Meteen naar de inhoud

Sangiovese

    Sangiovese is zonder twijfel een van de grootste druiven in Italië. En niet enkel omdat het de meest aangeplante blauwe druif is, maar ook vanwege de kwaliteit die eruit voorkomt. Sangiovese is (vaak in aangepaste vorm) de ster van Chianti en Chianti Classico, Brunello di Montalcino en Vino Nobile di Montepulciano, en een dragende kracht in vele andere DOC’s en DOCG’s.

    Kenmerken

    Sangiovese, volgens een van de vele legendes het bloed van Jupiter (sanguis Jovis), is een druif met veel gezichten. Je kan dit vrij letterlijk nemen, want er zijn meer dan 80 klonen bekend. De bekendste zijn de Sangiovese Grosso, a.k.a. Brunello (die vooral rond Montalcino groeit), de Prugnolo Gentile (basis van de Vino Nobile di Montepulciano) en Morellino (uit Scansano, in het zuiden van Toscane).

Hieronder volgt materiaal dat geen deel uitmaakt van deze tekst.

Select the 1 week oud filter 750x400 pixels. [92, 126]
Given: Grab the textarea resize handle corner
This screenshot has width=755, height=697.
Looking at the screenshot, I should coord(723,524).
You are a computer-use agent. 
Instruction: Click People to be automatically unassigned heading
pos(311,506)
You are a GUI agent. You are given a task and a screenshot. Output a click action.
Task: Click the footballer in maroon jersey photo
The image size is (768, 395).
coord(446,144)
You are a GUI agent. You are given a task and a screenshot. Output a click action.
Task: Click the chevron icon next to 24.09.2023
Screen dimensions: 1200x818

    Onder die verschillende namen is Sangiovese de meest aangeplante druif in Italië, meer nog dan de Trebbiano Toscano (een witte druif die vooral voor volume wordt aangeplant), en een van de top 10 meest aangeplante druiven ter wereld. Omdat Sangiovese zo alomtegenwoordig is in Italië, is het ook niet eenvoudig om een algemene beschrijving ervan te geven. Overal in Italië vind je andere terroirs, die andere accenten meegeven aan de resulterende wijn, en vaak wordt de druif ook gebruikt in blends met andere, vaak lokale, druiven.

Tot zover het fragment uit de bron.